Thursday, December 1, 2011

Film Field Trip: Breaking Dawn part I

Okay, okay, Breaking Dawn part I is a guilty pleasure.  But I have a real weakness for page-turning novels!  So, of course, I read the Twilight series.  Enjoyed it.  Not lovely prose, but a fun, fast read with a perfect grasp of the desperate obsession of teen-love.  (Why Edward, at 17 + 100 years, yearns like a teen is a question...)

Anyway.  The films have been cheesy fun... just as long as no one (male) I know sees me watching.  But if the movies so far have been the film equivalent of Nacho-Cheese Dorrito TM chips, this latest one is canned CheezWhiz TM: not nutritious, you're not sure it's food, but yet uncannily palatable, violently-attractively colored, and propulsive!  It can't be good for you or the ozone layer, yet embarrassingly, still kinda fun.

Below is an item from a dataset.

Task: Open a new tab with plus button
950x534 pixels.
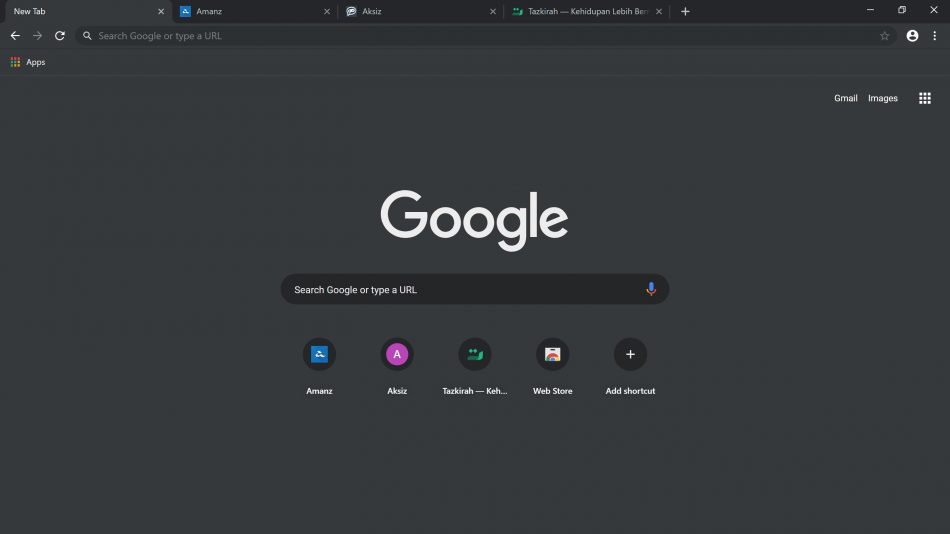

Breaking Dawn part I has several too too silly moments.  I cringed at obviously CG wolves thinking cheddar-y dialogue at each other, synthetic wolfhair blowing in the breeze.  I covered my eyes when vampire venom battles human blood in Bella's conversion scene -  a psychedelic out-take from Fantastic Voyage.  I covered my ears at lame dialogue.  And then there's always the dopey sparkle-vampire thing.  (Someone spent too much time in the girlie aisle of Toys R Us.  "What would make girls like vampires better? Sparkles!!!"  The mercy is it's not PINK sparkles.)

But mostly the film underlines how very very... odd... this story is.  Creepy, actually.

So my recommendation is: if you just can't help yourself, go see it, eat cheese-food products while watching, enjoy!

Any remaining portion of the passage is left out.